■ **WHAT YOU SHOULD DO**:
Using the listing below, output only the lines from the one that contains "The width and" through the one that contains "You are a GUI", inclusive, exactly as given and without images.

■ **INPUT DATA**:
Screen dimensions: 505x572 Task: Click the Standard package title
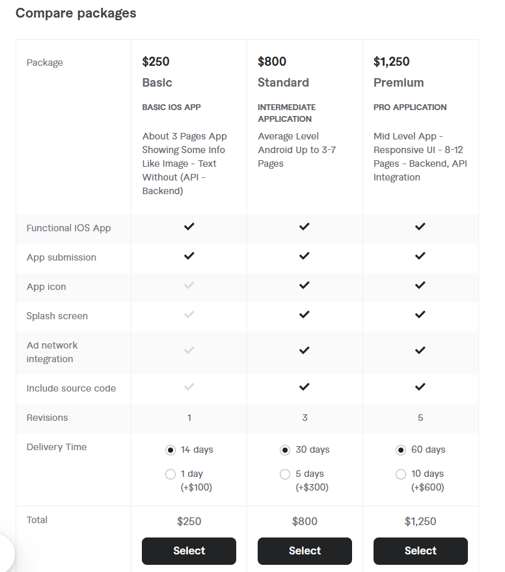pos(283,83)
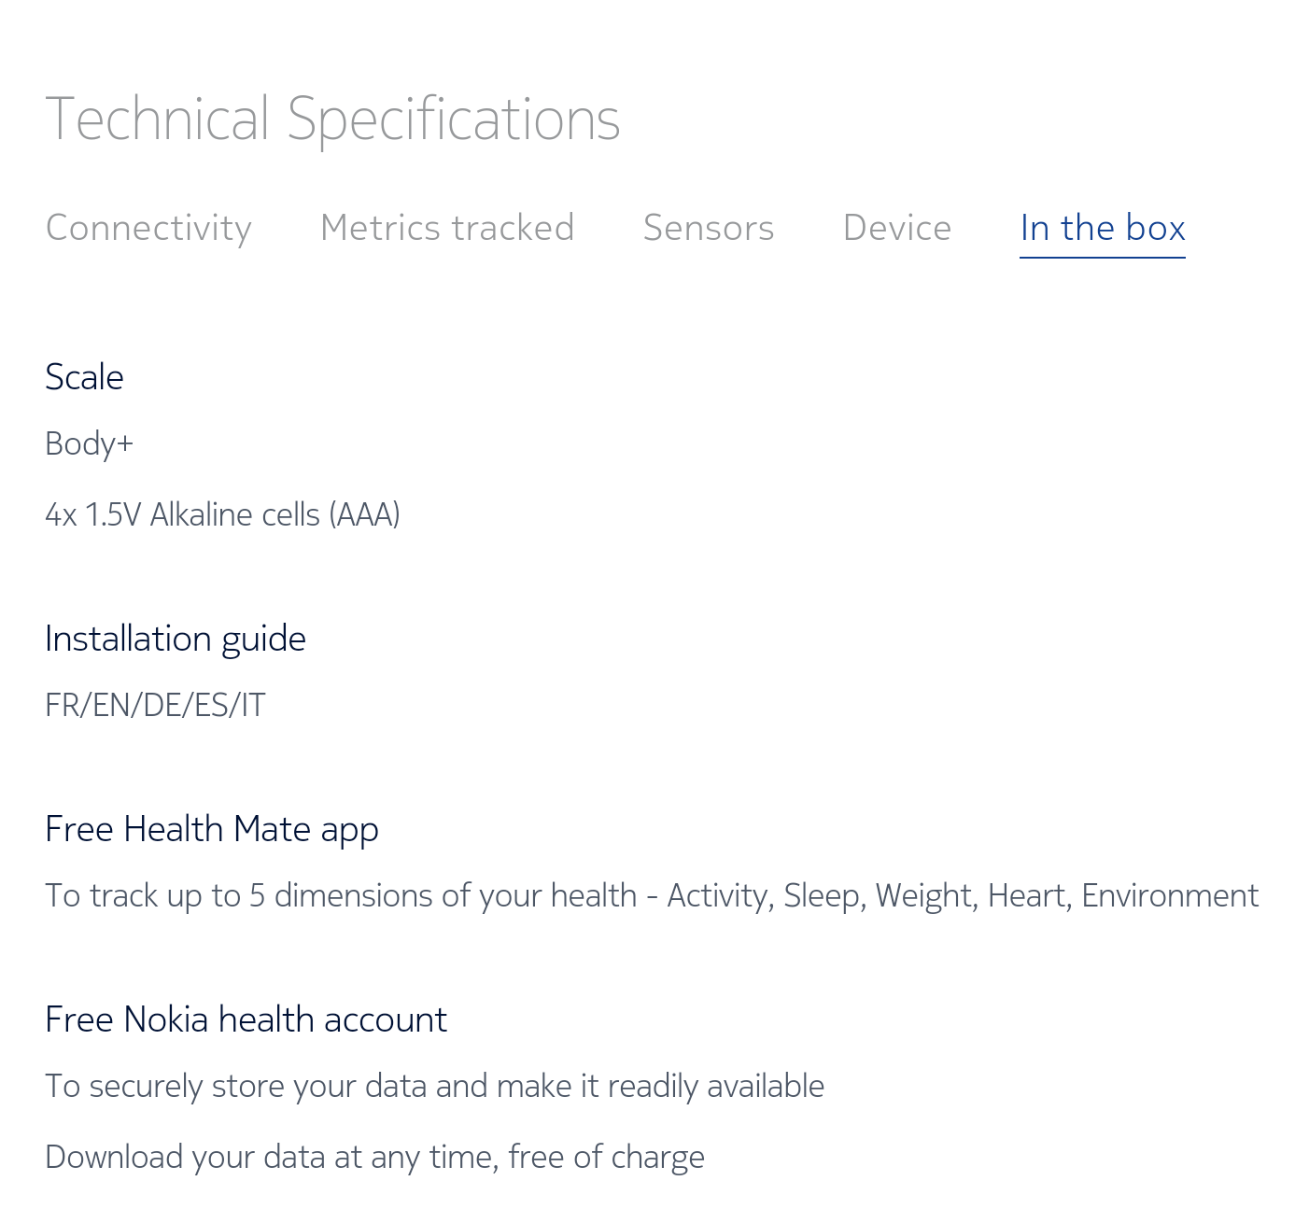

...

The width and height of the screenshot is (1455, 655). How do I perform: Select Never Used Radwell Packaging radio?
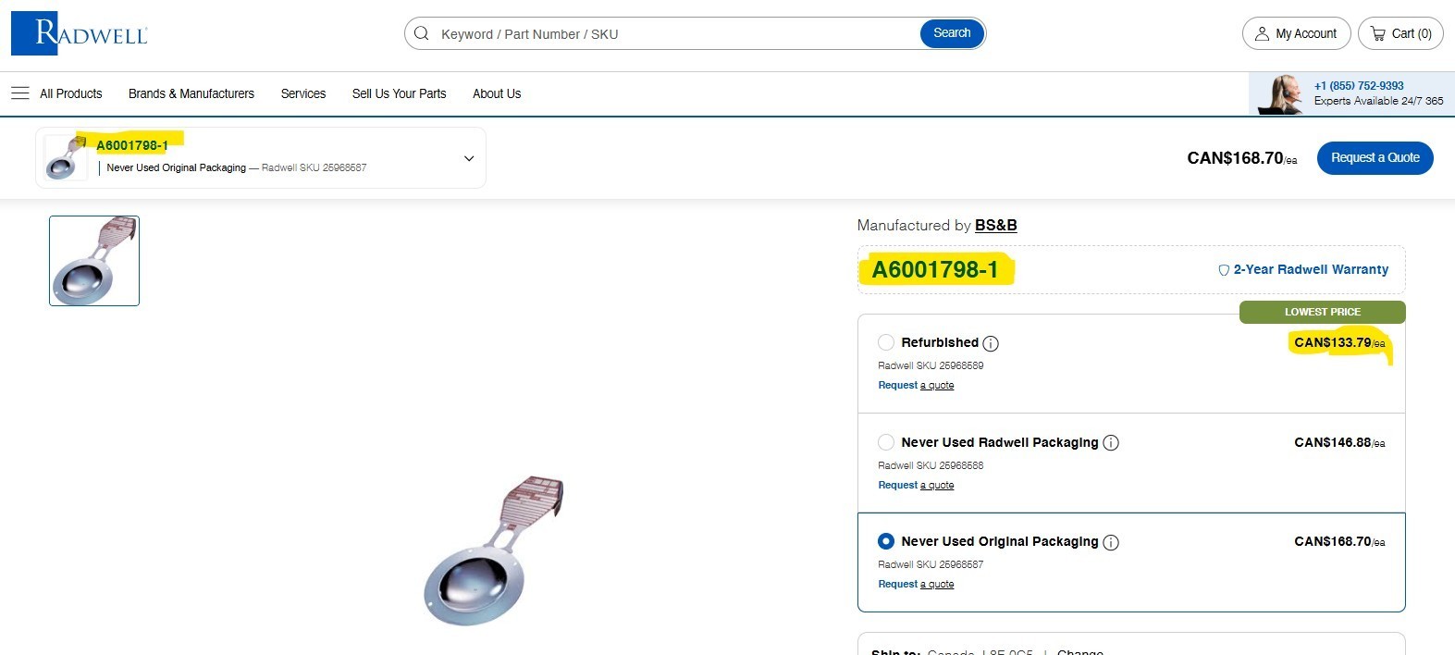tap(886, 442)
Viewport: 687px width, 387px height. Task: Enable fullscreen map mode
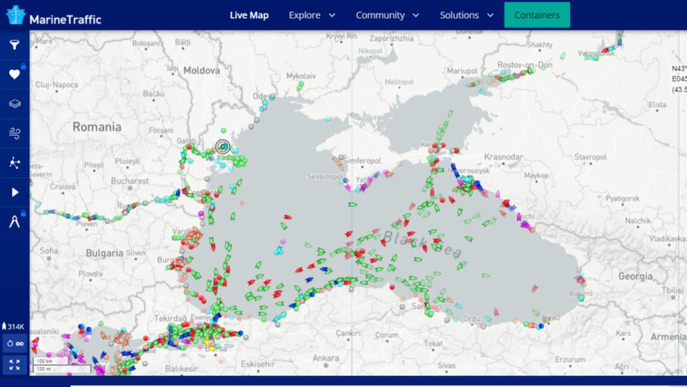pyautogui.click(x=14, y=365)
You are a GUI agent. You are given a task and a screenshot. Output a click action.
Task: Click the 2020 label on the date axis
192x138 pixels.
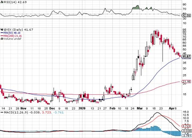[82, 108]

■ **SOLUTION**:
The width and height of the screenshot is (1455, 655). How do I perform: Select Never Used Radwell Packaging radio?
tap(886, 442)
Viewport: 687px width, 387px height. Task: Enable fullscreen map mode
pyautogui.click(x=14, y=365)
You are a GUI agent. You are given a task and a screenshot. Output a click action.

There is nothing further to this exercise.